Le réalisateur ukrainien Myroslav Slabochpytsky est devenu célèbre en 2014 après la sortie de son premier long métrage «Tribu». Ce film a reçu 3 récompenses au festival de Cannes dans le cadre du programme «La semaine de la critique ». Le nouveau film de Slabochpytsky «Luxembourg », un long métrage sur Tchornobyl, en est au stade de la production. L’UCMC publie une version courte de l’interview que le réalisateur a donné à l’édition «Den».
«Den»: Quelle est la situation actuelle dans la zone d’exclusion?

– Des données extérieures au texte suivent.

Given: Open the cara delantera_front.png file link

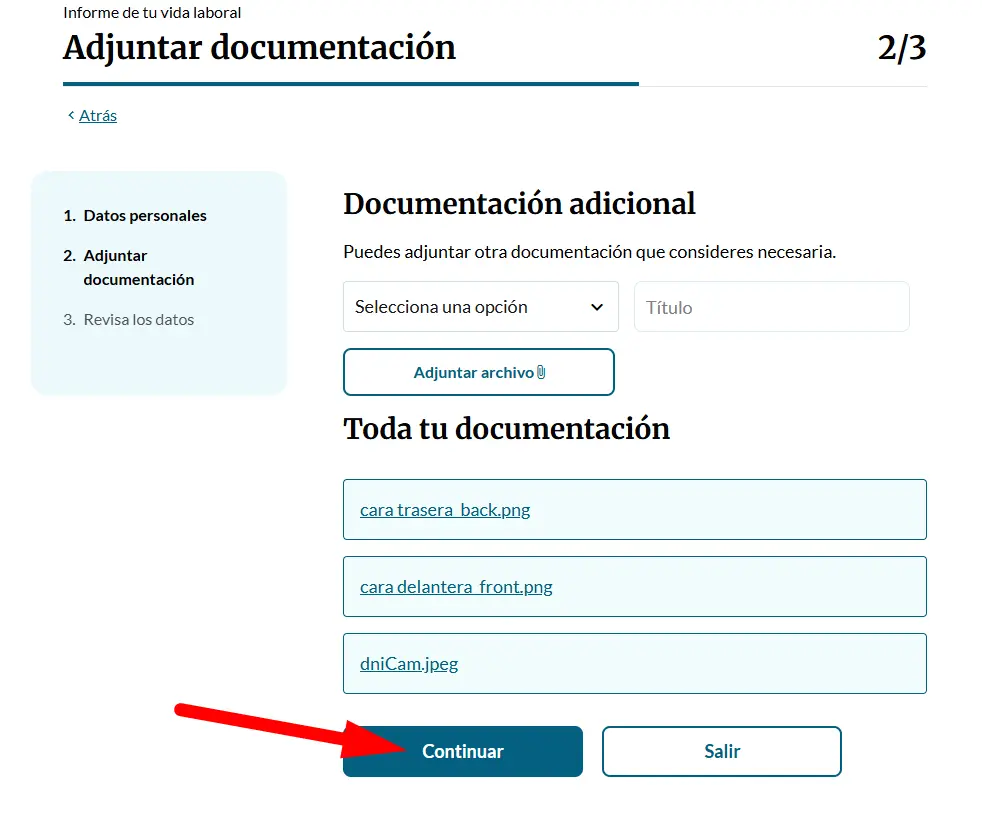Looking at the screenshot, I should [456, 587].
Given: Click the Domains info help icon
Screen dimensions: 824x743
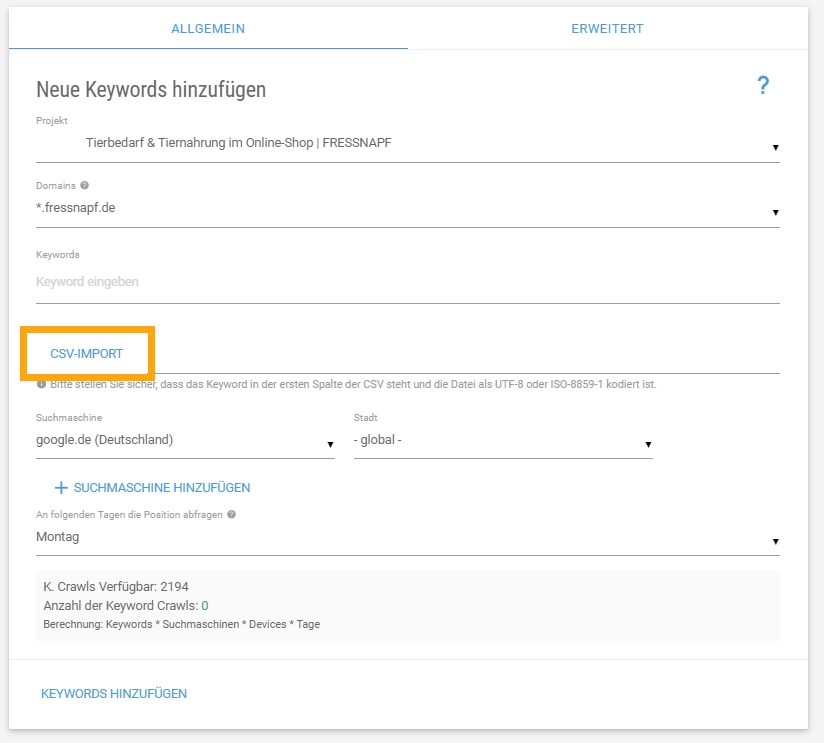Looking at the screenshot, I should click(x=85, y=185).
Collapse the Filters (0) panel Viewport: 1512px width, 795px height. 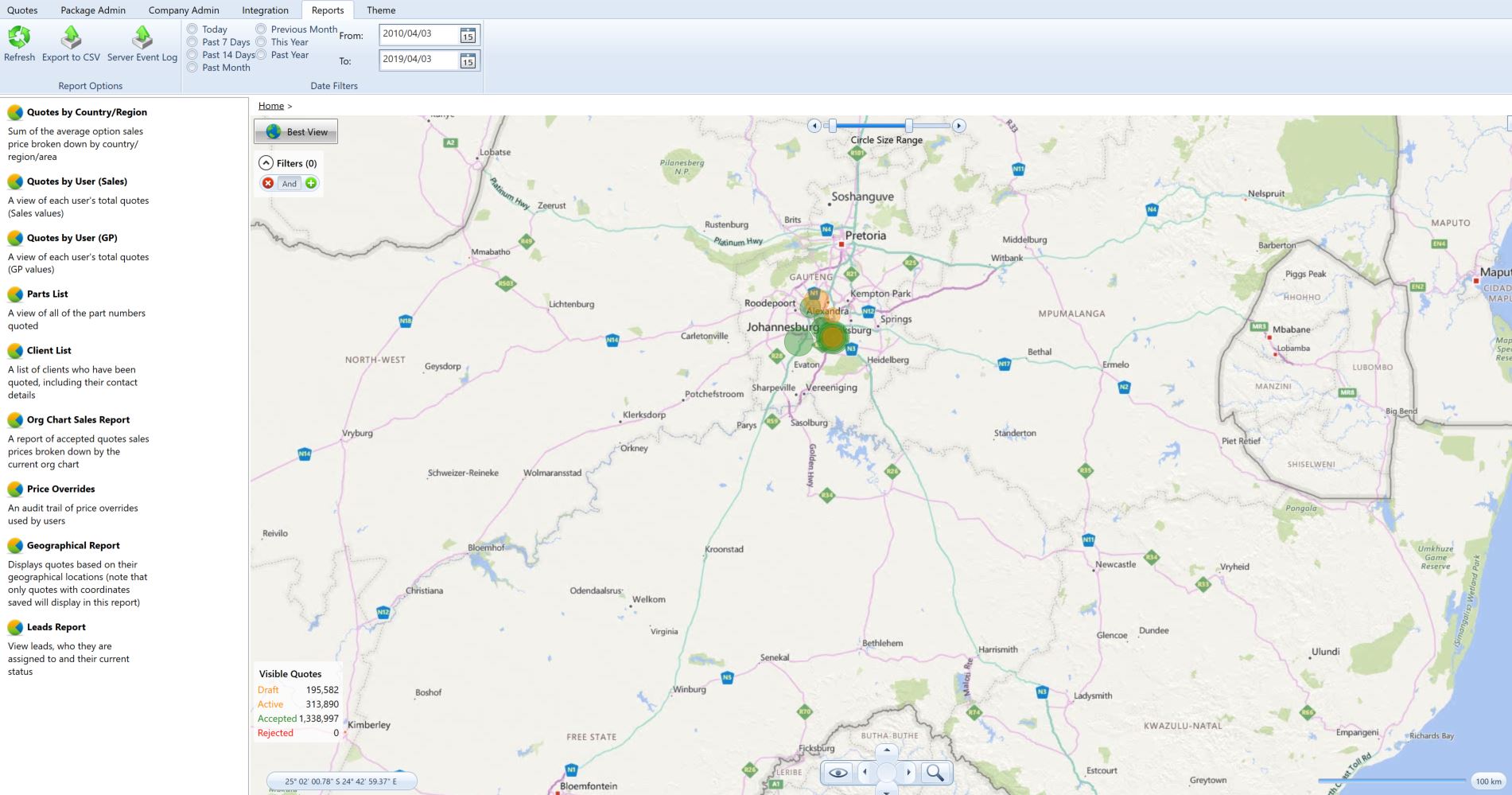[x=266, y=163]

Myroslav Slabochpytsky : Assez tendue. Il y a la centrale et la zone. Les gens qui travaillent à la centrale nucléaire de Tchornobyl, arrivent de Slavoutych en train et rentrent dormir chez eux. Les gens qui travaillent dans la zone des 20 km autour de la centrale arrivent d’Ivankov et de Kiev, se déplacent à l’intérieur de la zone et ils travaillent sur tout ce grand territoire excepté la centrale. Depuis l’époque de l’explosion, ces deux mondes sont en opposition. La centrale cherche à s’approprier tout le financement, toutes les ressources. La zone a ses propres intérêts. Donc, il y a une hostilité entre ces deux mondes. Et ce terrible couvercle qui se dresse au-dessus des restes de la centrale provoque la peur parmi le personnel, la peur d’être abandonné, trahi, qu’on leur coupe le financement.
« Den» : Maintenant, 30 ans après, que représente la catastrophe de la centrale nucléaire de Tchornobyl?
M.S. : C’est une grande explosion qui a marqué le début de notre indépendance, analogue à la Grande explosion qui a lancé l’Univers. Cette explosion a été suivie par la chute de l’Union Soviétique, les révolutions, et l’éloignement de l’Ukraine de l’espace soviétique a commencé à ce moment là. Ce jour-là, l’URSS a reçu le coup de grâce : cela se voyait dans le comportement du pouvoir, dans les prétentions que Kiev présentait à Moscou qui cachait la vérité, mais le monde a appris l’existence de l’Ukraine, même sous cette forme-là. C’est un point de départ. Les Biélorusses ont souffert aussi, mais c’est comme ça : ça reste une histoire ukrainienne.
D.: Et la réalisation du film en est à quelle étape?
М.S.: Et bien, je dirai que nous en sommes au processus de la réalisation. Ça fait un petit bout de temps que je travaille dans la zone. Elle est comme une dépendance à la drogue et je suis devenu dépendant aussi. Là, je veux faire un film définitif sur la zone. Le faire comme personne ne l’a jamais fait avant.
D.: Cependant, il y a beaucoup de choses tournées au sujet de la zone…..
М.S.: Et, parallèlement, personne ne l’a vraiment vu sur l’écran, car personne ne s’y est infiltré si profondément. Cela ne veut pas dire que mon film contiendra des enquêtes sensationnelles. Je dirais plutôt que mon film est une comparaison avec les enquêtes journalistiques sur la zone et la catastrophe qui sont publiées en permanence. Nous essayons de regarder Tchornobyl comme personne ne l’a jamais regardé avant. Quand vous arrivez, on vous fait une formation sur la sécurité en expliquant que le territoire de la zone de Tchornobyl est égal au territoire du Luxembourg.
«Le pays de Dostoïevski, Tolstoï, Diaghilev, du théâtre Bolchoï a attaqué un territoire quelconque »
М.S.: Les livres, les films et autres choses font d’un pays non pas un simple endroit sur une carte, mais un phénomène, pour lequel les intellectuels éprouvent de l’empathie. Les intellectuels sont ceux qui établissent l’ordre du jour pour les gouvernements de leurs pays. Vu que l’Ukraine ne s’est jamais occupée de sa culture, la position des intellectuels occidentaux était la suivante : le pays de Dostoïevski, Tolstoï, Diaghilev, du théâtre Bolchoï a attaqué un territoire quelconque. J’étais en France et j’ai vu tout cela. Dans la société moderne, la culture est en quelque sorte un substitut laïc de la religion. Si le pays ne verse pas de cotisations à noosphère européenne de la culture, comment peut-il s’attendre à une réponse émotionnelle. Les Russes ont très bien calculé leur coup en dépensant beaucoup d’argent pour promouvoir leur art en Europe. Alors, pour nous aussi, l’exportation de notre art doit devenir une question de culture. Si vous tenez à coopérer avec une élite intellectuelle européenne ou américaine, il vous faudra exporter une belle culture. Le citoyen occidental ordinaire doit savoir que des barbares ont attaqué un pays où il y a de bons films et une belle littérature.